**DATA SHOWN**
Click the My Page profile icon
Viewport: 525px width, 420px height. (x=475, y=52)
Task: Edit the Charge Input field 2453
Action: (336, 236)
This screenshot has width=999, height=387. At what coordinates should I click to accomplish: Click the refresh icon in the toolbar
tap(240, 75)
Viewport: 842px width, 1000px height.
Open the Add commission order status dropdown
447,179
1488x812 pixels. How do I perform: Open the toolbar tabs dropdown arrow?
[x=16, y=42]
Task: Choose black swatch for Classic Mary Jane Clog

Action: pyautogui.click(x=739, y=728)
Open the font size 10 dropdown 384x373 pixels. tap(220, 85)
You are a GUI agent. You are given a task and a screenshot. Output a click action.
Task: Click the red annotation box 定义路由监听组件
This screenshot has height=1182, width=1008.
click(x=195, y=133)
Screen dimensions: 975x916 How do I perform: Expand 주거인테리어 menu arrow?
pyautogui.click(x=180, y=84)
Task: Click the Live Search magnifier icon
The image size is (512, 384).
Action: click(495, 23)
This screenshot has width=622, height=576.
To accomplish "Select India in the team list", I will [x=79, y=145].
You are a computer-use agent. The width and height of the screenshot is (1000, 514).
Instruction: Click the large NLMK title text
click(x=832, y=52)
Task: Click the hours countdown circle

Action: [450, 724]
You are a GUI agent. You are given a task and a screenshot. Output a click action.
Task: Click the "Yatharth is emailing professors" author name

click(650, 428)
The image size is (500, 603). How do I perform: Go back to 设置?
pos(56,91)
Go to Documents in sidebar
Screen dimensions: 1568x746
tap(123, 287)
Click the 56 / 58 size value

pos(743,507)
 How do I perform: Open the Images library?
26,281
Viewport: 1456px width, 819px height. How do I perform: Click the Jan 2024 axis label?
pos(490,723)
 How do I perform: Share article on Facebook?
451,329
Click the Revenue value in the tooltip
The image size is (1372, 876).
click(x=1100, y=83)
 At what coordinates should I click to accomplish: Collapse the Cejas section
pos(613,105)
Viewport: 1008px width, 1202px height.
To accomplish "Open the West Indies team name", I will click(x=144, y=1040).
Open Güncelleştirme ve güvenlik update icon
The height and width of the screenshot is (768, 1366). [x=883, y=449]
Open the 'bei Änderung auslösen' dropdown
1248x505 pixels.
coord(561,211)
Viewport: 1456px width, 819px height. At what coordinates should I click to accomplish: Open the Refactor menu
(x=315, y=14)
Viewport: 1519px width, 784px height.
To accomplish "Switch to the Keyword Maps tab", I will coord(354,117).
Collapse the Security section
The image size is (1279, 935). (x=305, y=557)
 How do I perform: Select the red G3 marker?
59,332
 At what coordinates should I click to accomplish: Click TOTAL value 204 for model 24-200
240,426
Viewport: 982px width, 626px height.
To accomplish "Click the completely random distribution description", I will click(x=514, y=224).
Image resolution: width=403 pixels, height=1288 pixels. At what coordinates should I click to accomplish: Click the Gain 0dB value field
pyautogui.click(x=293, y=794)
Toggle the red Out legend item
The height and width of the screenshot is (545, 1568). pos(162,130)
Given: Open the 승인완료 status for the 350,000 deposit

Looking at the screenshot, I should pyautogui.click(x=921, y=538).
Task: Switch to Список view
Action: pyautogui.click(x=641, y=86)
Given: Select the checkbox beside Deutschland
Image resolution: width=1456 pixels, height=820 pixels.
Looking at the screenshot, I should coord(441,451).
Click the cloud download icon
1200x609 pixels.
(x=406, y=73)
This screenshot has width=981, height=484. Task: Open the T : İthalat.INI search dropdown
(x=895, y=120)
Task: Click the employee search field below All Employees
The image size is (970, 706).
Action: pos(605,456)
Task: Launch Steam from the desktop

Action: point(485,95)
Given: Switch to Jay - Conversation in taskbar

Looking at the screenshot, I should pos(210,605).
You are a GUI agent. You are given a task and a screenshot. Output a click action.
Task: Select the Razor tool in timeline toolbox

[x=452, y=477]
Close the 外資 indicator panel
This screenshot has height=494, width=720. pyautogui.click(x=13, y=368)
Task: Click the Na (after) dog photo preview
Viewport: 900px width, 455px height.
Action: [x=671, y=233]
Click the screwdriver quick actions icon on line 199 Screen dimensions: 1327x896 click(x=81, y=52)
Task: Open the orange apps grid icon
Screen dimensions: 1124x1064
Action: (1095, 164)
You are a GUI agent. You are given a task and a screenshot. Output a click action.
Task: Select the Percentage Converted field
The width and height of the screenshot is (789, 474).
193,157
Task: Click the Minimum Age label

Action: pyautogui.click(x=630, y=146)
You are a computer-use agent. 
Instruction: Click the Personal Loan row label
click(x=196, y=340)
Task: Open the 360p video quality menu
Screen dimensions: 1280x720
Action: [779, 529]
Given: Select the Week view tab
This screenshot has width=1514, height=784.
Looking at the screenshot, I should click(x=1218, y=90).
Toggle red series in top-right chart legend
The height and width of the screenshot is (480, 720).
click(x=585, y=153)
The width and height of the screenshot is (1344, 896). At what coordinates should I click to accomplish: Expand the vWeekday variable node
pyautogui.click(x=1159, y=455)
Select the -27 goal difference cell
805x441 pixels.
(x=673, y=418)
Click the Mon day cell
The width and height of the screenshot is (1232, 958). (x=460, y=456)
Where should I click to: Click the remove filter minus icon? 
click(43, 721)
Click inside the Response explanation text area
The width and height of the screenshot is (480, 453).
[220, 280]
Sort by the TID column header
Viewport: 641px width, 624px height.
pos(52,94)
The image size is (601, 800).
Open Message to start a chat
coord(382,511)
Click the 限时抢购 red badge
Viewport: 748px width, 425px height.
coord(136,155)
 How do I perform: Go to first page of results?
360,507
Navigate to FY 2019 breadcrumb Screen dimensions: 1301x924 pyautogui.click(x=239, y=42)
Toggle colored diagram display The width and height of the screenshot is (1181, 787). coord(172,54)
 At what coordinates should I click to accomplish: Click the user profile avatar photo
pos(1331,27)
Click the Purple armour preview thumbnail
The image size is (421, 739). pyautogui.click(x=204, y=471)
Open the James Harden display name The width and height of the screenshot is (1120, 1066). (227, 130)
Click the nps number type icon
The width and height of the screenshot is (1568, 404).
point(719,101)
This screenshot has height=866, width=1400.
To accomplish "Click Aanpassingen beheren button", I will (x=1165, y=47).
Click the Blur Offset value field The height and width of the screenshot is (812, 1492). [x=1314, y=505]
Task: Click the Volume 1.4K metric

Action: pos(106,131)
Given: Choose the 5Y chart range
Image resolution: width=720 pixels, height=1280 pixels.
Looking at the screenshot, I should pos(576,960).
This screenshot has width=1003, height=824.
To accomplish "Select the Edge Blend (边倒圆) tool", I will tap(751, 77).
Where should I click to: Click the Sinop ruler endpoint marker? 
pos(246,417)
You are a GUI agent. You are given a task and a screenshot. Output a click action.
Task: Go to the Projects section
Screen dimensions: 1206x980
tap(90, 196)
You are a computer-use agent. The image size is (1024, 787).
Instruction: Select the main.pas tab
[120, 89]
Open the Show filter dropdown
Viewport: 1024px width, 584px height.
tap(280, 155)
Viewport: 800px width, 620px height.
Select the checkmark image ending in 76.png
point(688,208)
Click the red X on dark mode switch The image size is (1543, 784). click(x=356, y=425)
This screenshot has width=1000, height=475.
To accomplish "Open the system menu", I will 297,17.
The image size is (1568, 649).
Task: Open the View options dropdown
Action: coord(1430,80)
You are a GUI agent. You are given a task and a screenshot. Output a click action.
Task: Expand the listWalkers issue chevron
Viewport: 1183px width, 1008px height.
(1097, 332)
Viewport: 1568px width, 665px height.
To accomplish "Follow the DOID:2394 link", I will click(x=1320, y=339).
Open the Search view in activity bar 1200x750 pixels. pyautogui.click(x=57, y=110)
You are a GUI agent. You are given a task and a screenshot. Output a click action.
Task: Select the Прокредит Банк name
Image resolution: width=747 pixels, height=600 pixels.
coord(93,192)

**EXERCISE GOAL**
Rewrite the material from the line containing "Open the Search" through its final line, inclusive, keeping the requests and shifting every coordinate in the answers by -83.

**EXERCISE OUTPUT**
Open the Search view in activity bar 1200x750 pixels. pyautogui.click(x=-26, y=27)
You are a GUI agent. You are given a task and a screenshot. Output a click action.
Task: Select the Прокредит Банк name
Image resolution: width=747 pixels, height=600 pixels.
coord(10,109)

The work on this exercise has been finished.